Entre plusieurs récits qu’ils nous firent, je fus frappé de l’atrocité d’un supplice que le bim-baschi avait fait subir quelque temps auparavant sous leurs yeux à l’un de ses prisonniers : cet homme, qui était un ancien scribe des environs, avait été écorché vif, des pieds jusqu’à la tête, et suspendu ainsi, par des crochets de fer enfoncés dans la poitrine, à un olivier, où il vécut tout un jour. Je tiens d’une autre source non moins certaine qu’un médecin, philhellène français, ayant été pris au Pirée par une bande d’Albanais, sa taille un peu replète les mit en joie; ils le pendirent à un arbre, où ils le tirèrent à la cible toute la matinée.”

 

 

EXTRAITS D’UN AVERTISSEMENT D’EDGAR QUINET DATE DU 11 JUILLET 1857

POUR UNE REEDITION DE “LA GRECE MODERNE ET SES RAPPORTS AVEC L’ANTIQUITE”

 

Y avait-il encore une nation, un avenir sous cette blanche poussière d’ossements humains qui couvrait littéralement les rivages et la place des villes?
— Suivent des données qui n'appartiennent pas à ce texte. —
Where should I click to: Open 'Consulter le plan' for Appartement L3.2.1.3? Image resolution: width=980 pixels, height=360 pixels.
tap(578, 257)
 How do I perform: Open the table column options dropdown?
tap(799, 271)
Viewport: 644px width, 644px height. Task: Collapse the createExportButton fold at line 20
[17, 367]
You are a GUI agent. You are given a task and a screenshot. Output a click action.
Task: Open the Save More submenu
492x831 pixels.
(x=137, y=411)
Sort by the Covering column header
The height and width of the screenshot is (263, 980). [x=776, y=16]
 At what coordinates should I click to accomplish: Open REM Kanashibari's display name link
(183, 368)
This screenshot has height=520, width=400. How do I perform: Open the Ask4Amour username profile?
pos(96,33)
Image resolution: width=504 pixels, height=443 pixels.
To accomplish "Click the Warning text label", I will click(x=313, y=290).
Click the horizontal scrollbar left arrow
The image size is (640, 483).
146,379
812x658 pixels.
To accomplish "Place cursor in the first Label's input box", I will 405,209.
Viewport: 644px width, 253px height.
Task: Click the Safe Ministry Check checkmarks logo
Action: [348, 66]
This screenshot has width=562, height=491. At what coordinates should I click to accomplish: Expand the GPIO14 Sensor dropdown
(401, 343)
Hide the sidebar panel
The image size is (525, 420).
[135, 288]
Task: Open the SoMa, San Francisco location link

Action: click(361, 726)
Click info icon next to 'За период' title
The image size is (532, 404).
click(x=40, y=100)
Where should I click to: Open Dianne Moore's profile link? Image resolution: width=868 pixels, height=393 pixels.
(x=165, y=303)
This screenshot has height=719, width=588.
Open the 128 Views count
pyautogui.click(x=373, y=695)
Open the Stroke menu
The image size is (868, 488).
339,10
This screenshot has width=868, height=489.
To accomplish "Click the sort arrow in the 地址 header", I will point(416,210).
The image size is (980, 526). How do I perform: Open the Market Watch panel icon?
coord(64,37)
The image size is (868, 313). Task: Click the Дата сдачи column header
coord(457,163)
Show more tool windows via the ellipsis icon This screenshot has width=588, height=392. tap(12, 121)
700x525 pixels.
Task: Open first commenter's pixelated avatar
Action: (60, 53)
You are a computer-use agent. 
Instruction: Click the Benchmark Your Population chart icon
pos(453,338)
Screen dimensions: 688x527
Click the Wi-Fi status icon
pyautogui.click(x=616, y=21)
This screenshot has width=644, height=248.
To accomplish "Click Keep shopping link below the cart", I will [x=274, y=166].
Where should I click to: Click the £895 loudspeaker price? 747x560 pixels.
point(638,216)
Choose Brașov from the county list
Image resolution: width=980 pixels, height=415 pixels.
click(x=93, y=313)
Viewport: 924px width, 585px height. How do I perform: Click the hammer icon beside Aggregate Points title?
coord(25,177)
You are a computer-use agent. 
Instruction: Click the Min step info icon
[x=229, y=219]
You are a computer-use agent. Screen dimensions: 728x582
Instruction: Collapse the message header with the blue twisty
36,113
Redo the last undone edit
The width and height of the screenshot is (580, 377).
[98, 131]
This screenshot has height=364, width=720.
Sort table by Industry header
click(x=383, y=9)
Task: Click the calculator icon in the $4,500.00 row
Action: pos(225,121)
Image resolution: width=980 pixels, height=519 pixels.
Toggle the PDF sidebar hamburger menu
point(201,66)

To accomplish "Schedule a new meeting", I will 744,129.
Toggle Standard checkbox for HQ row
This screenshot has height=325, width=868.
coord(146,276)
On pouvait en douter. Il n’a pas été inutile de tracer à la fois le tableau de l’extermination et celui du réveil de la Grèce en 1829...
La Grèce si elle est quelque chose est un Etat maritime; et c’est ce que l’Angleterre ne veut pas. La Grande-Bretagne, la reine des mers jalouse Hydra et Poros. La puissante Angleterre, la chrétienne Angleterre a fait tout ce qu’il fallait pour étouffer au berceau le peuple qui venait au monde. A peine né, elle le rançonnait déjà, elle l’emprisonnait pour dettes...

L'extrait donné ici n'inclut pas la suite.